-- begin Passage given --

Archive for June, 2009

Post Traumatic Stress Disorder

I swear, I feel like I’m suffering from PTSD. I spent over seven hours in the kitchen today (it’s like 40 degrees nowadays, much hotter in the kitchen) and all I managed to make was a mess.

I now know exactly what I did wrong (hindsight = 20/20). Here is a laundry list:

– To start with, I didn’t have the right cake pan. The one I have has a hole in (I think it’s called a bunt? pan). Anyway, that’s where the trouble started. The layers kept getting stuck to the bottom and kinda fell apart when I was getting them out.

– Then I didn’t freeze the layers as recommended. I just let them cool in the fridge for a while

– I used the frosting at a cooled state, when it should have been room temperature

These reasons are why the cake looks like it does (like a bomb went off in it, and I tried to cover it with chocolate). There were some taste issues, mostly that it’s really heavy (really, really) and that there is too much sugar in the peanut butter frosting.

Will I try it again? Maybe, someday. Not with three layers, maybe just two. But not for another two odd months. I’m going back to brownies/cookies for a while.

-- end Passage given --
-- begin Supplied data --

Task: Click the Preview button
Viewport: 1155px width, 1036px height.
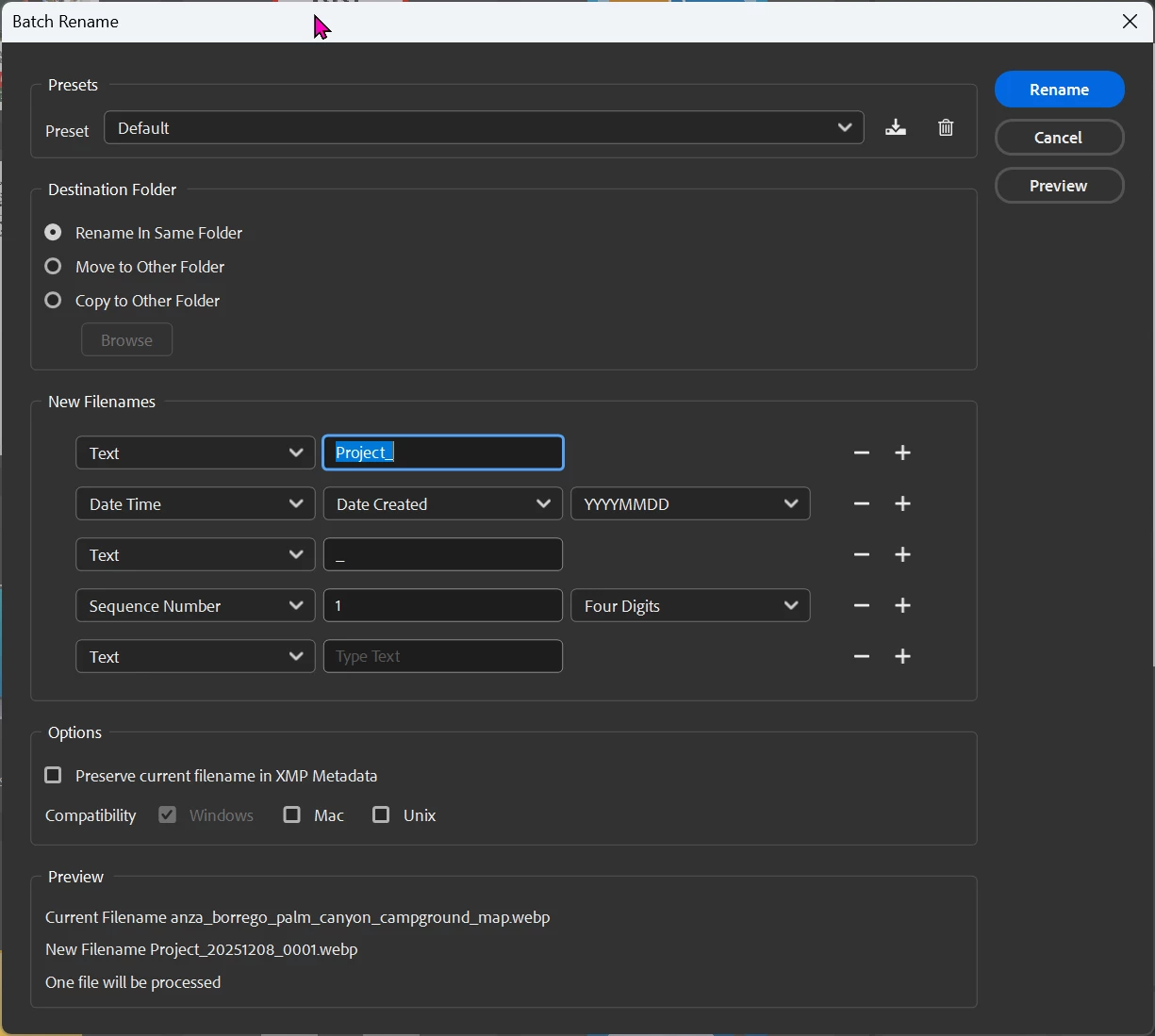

-- end Supplied data --

:: What the task requires ::
Rewrite the stretch of the baking blog post from "These reasons are" through "for a while.", changing "peanut butter" to "almond butter". Work only from the baking blog post, not from the lines.

:: The completed task ::
These reasons are why the cake looks like it does (like a bomb went off in it, and I tried to cover it with chocolate). There were some taste issues, mostly that it’s really heavy (really, really) and that there is too much sugar in the almond butter frosting.

Will I try it again? Maybe, someday. Not with three layers, maybe just two. But not for another two odd months. I’m going back to brownies/cookies for a while.